Monday, February 20, 2012

Why the hospital building boom?

Via Aaron Renn’s twitter (aka @Urbanophile), I see that the Chicago Tribune is reporting on Chicago’s hospital building boom:
Driven by the need to replace aging facilities, integrate new technology and equipment and, of course, fend off fierce competition, hospital systems spent more than $6.6 billion between April 2009 and April 2011 to build new facilities and update old ones, according to Illinois Hospital Association data scheduled to be released Monday.
This prompted me to do some research, and it turns out there are quite a few regions similarly extending itself in building additions or outright new hospitals—the Pittsburgh Tribune-Review reports that:
From 2008 through Nov. 1 [2011], U.S. hospitals borrowed $144 billion through public bond issues for construction, refinancing, equipment and other expenses, the Tribune-Review found as part of a yearlong investigation into the rising cost of health care.
The questions that occur are: why? and, is this a good thing?

The “why” part appears to be attributable to “gaining market share.” Let’s run through the reasons mentioned in the Chicago Tribune article. Technologically, updating things seems to be a reasonable idea which is hard to assess from this angle. The “age” idea mentioned in the Chicago Tribune can be looked at skeptically, from the facts stated in their own article—the 2007 median age of an Illinois hospital was 10.55 years versus the national median of 9.77. One doubts the road to hospital obsolescence is measured by .8 years (or that somehow that substantial a percentage of the nation’s hospitals should be updated).

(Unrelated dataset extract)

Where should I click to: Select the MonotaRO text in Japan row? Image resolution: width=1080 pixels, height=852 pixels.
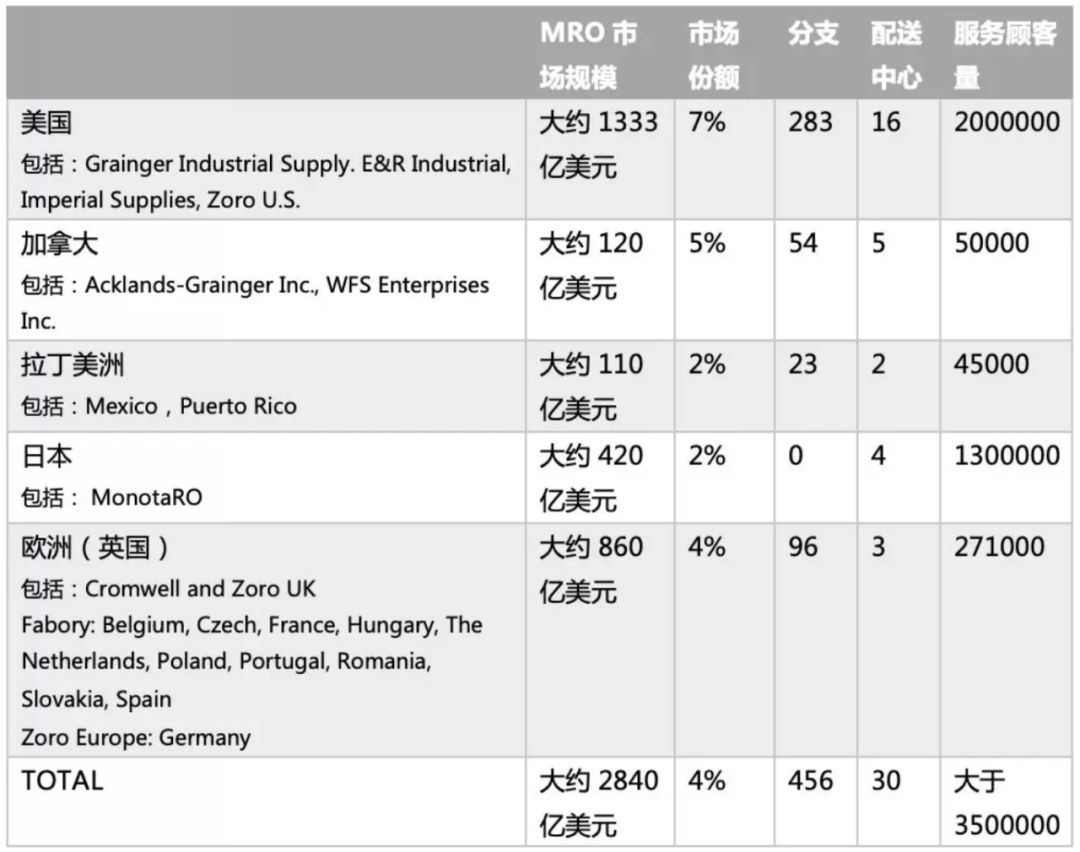click(147, 497)
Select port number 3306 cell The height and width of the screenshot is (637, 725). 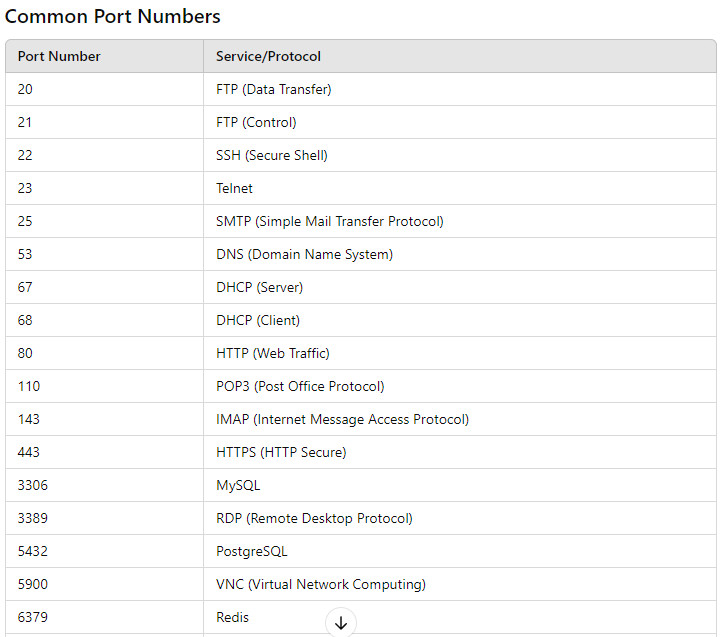[x=104, y=485]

There’s an emphasis throughout both articles on providing amenities—the hospitals in Chicago will apparently feature “luxury finishes” i.e. flat-screen TVs and “other hotel-like amenities.” Apparently, also, a hospital in Western Pennsylvania brought in a consultant from the Ritz-Carlton, which should put in context the sort of thing you’re looking at. They probably aren’t alone in this—a recent New York Times article talked about New York area’s hospitals’ efforts to add luxe features to entice rich people (who would then cross-subsidize the hoi polloi’s care)—but it is it worth it? I don’t want to convey the idea that it’s all frivolity—this WSJ article about the challenges of cooking food for the sick or recovering is worth a read—but it’s hard to avoid agreeing with the conclusion of the Tribune article (“Does every patient really need a 40-inch TV in their room?). If it’s not to improve care, what is it? Attracting patients away from other hospitals, presumably, in a way that probably won’t help the bottom line in the long run. (Though this article speculates that gaming patient satisfaction surveys that the government will be using in the future is another possibility; ultimately it’s the same thing, though.)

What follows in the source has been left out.